Away from home

We have successfully arrived at my parent’s house.  My kids are really very good travellers.  We only had minor gripes and whining with no major incidents at all.  My access to a computer at my parent’s house will be limited.  This is not due to a lack of computers, but rather due to an abundance of people who want to use said computers.  I intend to keep blogging daily.  I’ll do it on paper if necessary and then type it in later. 

I’ve mentioned before how much I love going on road trips with Howard.  I love having all those hours where Howard and I have nothing to do but listen to music, mediate child disagreements, and talk to each other.  The talking is the part I love most.  Early in the trip we exhaust all our normal topics of conversation and so we end up delving for things to talk about.  Invariably we learn somthing about each other that we didn’t know before.

This time I ended up telling Howard about the evolution of my comfort with being self employed.  I grew up with a Dad who worked as a government computer scientist at the same lab for over 30 years.  So I assumed that was how most careers normally work.  Then I met and married Howard who kept talking about making a living as a musician.  The thought of running our own business terrified me.  I wanted the security of a steady paycheck.  I was delighted when Howard took a corporate job to pay the bills.  Then I was afraid again every time he complained about the job and talked about how he wanted to quit.  I think my change in attitude came about when I took charge of our small business finances.  I began to see the flow of money and understand how small businesses really work.  Somehow along the way I became a full advocate of us running our own creative business and living off of it.  By the time Howard was ready to quit Novell I was able to be very glad about the choice and support him fully.  
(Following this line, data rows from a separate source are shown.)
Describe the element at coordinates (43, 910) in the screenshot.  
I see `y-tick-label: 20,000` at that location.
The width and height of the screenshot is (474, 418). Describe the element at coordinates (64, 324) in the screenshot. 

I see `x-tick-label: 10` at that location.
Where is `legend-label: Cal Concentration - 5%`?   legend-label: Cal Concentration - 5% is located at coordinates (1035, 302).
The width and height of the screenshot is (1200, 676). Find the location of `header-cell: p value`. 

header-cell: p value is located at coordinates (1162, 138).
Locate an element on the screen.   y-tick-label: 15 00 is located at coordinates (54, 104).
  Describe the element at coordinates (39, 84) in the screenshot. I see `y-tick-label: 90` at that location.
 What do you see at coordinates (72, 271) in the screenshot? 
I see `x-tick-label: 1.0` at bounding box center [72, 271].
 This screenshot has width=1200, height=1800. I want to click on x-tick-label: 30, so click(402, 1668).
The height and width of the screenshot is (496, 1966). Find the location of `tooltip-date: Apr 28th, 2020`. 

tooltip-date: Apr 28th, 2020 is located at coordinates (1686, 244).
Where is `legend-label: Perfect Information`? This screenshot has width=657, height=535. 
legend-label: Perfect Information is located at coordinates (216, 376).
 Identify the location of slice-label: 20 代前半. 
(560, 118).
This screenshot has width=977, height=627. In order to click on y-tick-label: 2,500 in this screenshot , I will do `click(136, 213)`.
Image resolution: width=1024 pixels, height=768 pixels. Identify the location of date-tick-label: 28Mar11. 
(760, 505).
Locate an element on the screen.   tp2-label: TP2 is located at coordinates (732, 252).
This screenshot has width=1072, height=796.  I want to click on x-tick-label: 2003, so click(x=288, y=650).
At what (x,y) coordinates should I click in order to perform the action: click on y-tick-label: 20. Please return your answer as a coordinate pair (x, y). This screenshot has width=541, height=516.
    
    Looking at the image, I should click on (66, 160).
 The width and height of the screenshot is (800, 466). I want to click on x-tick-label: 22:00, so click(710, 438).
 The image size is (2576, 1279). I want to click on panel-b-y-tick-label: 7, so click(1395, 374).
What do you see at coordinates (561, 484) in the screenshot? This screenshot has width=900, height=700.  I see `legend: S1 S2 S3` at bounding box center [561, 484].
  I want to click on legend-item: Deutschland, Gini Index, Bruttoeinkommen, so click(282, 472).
I told Howard all of that and he laughed.  He had no idea that I’d ever been scared of self employment.  I guess we weren’t as good about talking things through back then.  I can tell you now that I never want us to go back to working for someone else.  I love the life we have.  I often get thanks from Schlock fans because I support Howard in his cartooning.  I honestly wouldn’t have it any other way.  The sacrifices we live with to make ends meet are very definitely worth it.  We are so lucky.